Expect Hot Shit To Be Defined As A Huge Win For Democrats



Progressives won on process last night: the House didn't vote on the conservative hard infrastructure bill. Pelosi had announced the vote; Jayapal told her she had enough members to oppose it and make it fail and instead Pelosi brought an extension of transportation funding for a vote and it passed 358-49, just 4 random Democrats in opposition, along with the extremists, insurrectionists and nihilists from the Republicans' so-called Freedom Caucus, who vote against everything-- nuts like Marjorie Traitor Greene (Q-GA), Lauren Boebert (Q-CO), Madison Cawthorn (Nazi-NC), Andy Biggs (AZ), Paul Gosar (AZ), Matt Gaetz (FL), Mary Miller (Q-IL), Gym Jordan (OH), Andrew Clyde (GA), Louie Gohmert (TX)...


Holding the line turned out to mean fighting for procedural votes-- like when the bills get voted on, not what's in them... or what's not in them. Apparently no one is going to challenge the social spending bill gutted clean of progressive priorities by corrupt conservatives, led by Manchin and Sinema in the Senate and Gottheimer, Schrader, Case, et al in the House.

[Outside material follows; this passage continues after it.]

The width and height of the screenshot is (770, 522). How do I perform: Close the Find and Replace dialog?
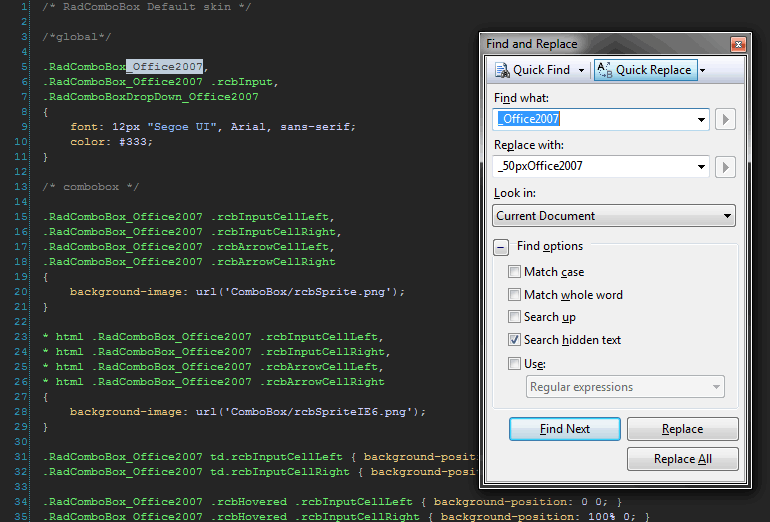(738, 44)
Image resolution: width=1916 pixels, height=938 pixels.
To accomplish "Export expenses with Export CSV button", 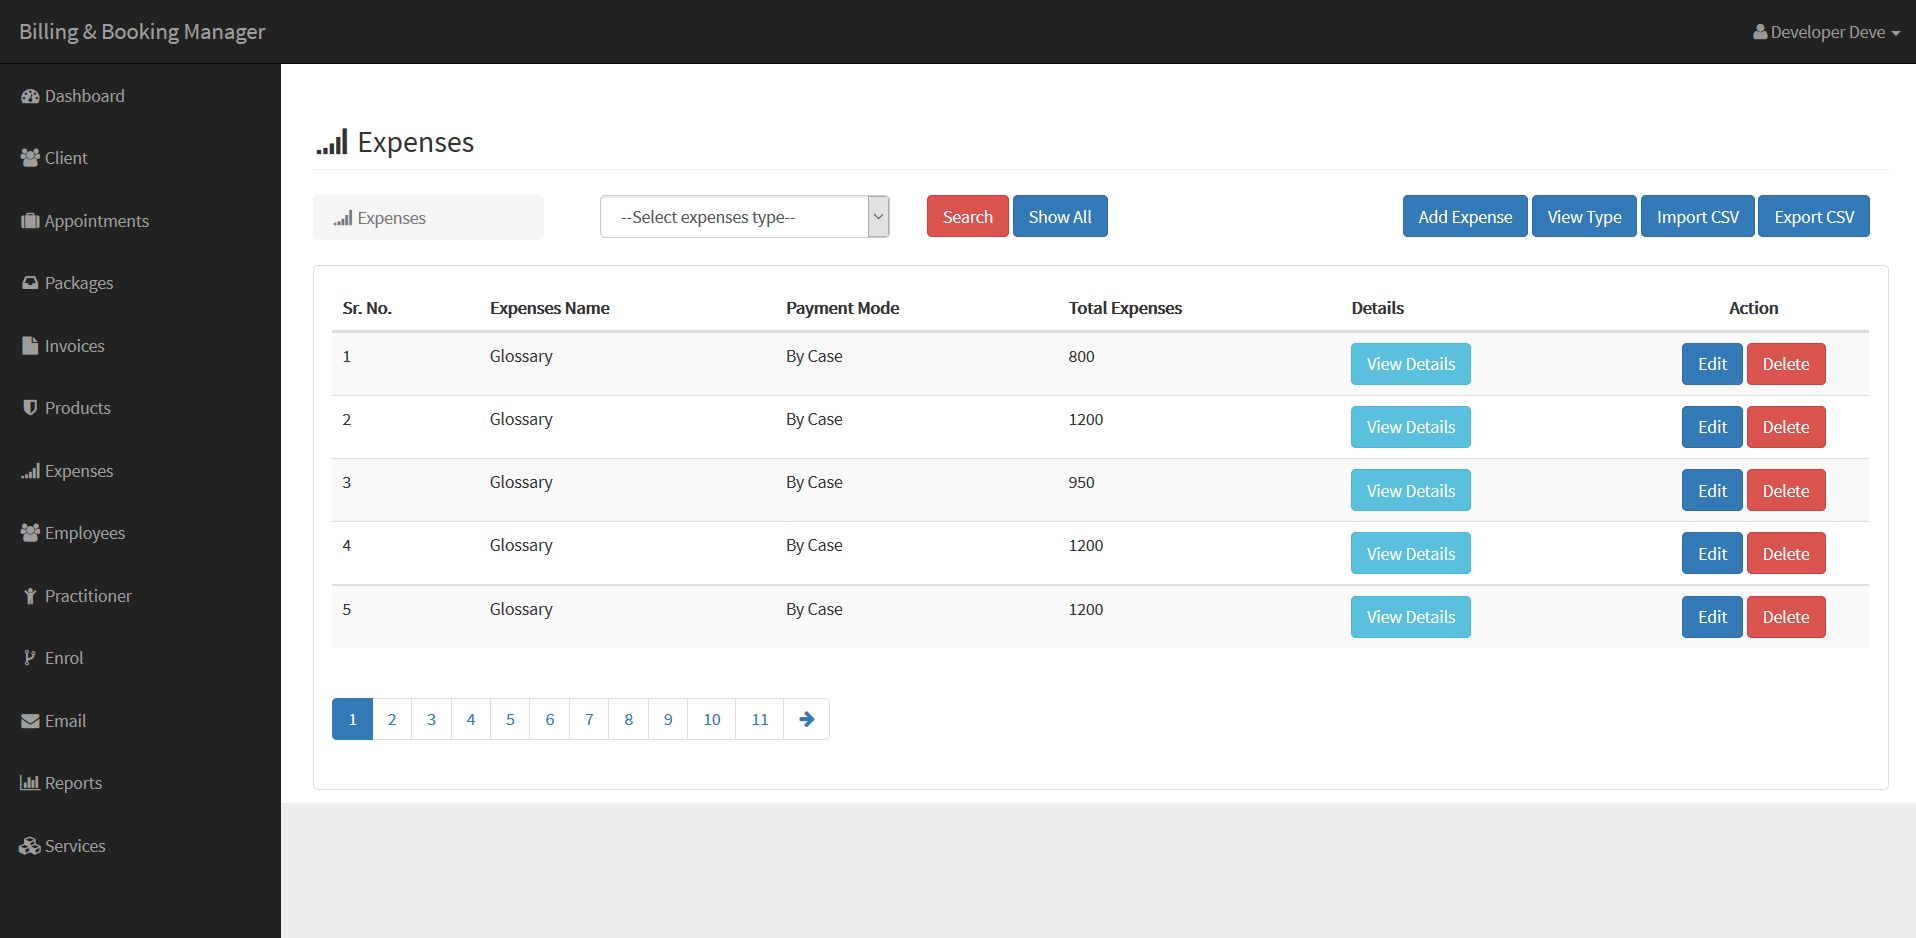I will coord(1813,217).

This morning Politico's Playbook noted that just when it looked like yesterday would end in embarrassment for Biden and the congressional leadership, "the Congressional Progressive Caucus issues a surprise endorsement of the president’s compromise plan-- removing one of the last big obstacles in its way. The CPC's decision to back the new BBB framework got drowned out by the group’s refusal to allow a BIF vote Thursday before full text was drafted. That deprived Speaker Nancy Pelosi of the vote she was determined to hold on BIF, and yielded lots of headlines about Democrats’ failure to clinch the win. But the dispute over sequencing masked a major achievement for the president [President Manchin]: Hill progressives now appear ready to swallow this deal-- and that means it’s likely a matter of when, not if, it passes.

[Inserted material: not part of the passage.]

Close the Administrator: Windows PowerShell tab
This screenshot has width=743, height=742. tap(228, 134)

The fact that the group isn't making demands for major changes is quite something given that many of their priorities were significantly scaled back as moderates got most of what they wanted.

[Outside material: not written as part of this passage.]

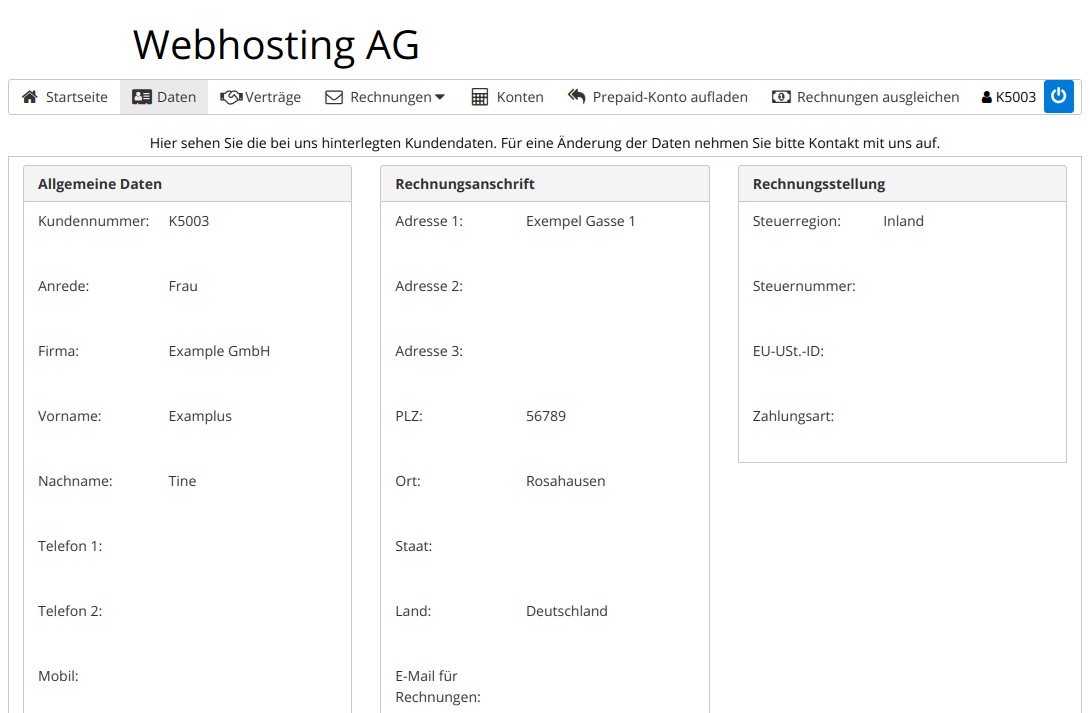Open the Verträge menu item
This screenshot has height=713, width=1090.
point(273,97)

Not making demands for any changes-- major or minor-- and the acquiescence to all of the Manchin-Sinema requirements that every progressive proposal be blocked is a little more than "significantly scaled back." A transformational $6 trillion plan is now a $1.75 trillion plan with a few good things them that Democrats will run on and lose control of Congress-- Pelosi's going-away present.


"We wanted a $3.5 trillion package, but we understand the reality of the situation,” CPC Chair Pramila Jayapal (D-WA) told reporters Thursday night. While she welcomes senators negotiating to make additional changes to the bill, she said specifically that her group’s endorsement is not contingent on that. That stance is especially notable since earlier in the day, Sanders seemed unhappy with the package and ready to fight for more. He complained there were “major gaps” in the framework, specifically on prescription drugs and Medicare. At the same time, he did not draw any red lines and praised the plan as “the most consequential bill since the 1960s.”
It's a reminder that there is no Freedom Caucus on the left and probably never will be. Progressives find it hard to vote against things they believe in, even if the bill doesn’t have everything that they want. For that, perhaps Biden, who’s set to meet with the pope today, should count his blessings.
The real loser from Thursday, as WaPo’s Paul Kane pointed out, was Terry McAuliffe. Democrats’ Virginia gubernatorial candidate implored leaders to pass the infrastructure bill before his election to turn out voters. But Biden did not press progressives to vote on the bill quickly, a move a senior House Democrat dubbed a “mistake” — ensuring the bill won’t pass before next week. The delay comes as a Fox News poll has Glenn Youngkin pulling ahead of McAullife, 53 to 45.

The poll is idiotic but it would be a valuable lesson for the incrementalist and corrupt corporate Democrats to learn if McAuliffe loses on Tuesday. Maybe if the Democrats had gone through with the most popular parts of the bill-- tax fairness, lower drug prices, expansion of Medicare to include dental treatment, clean energy, tuition free community college, paid family and medical leave-- McAullife wouldn't be sweating losing in a blue state.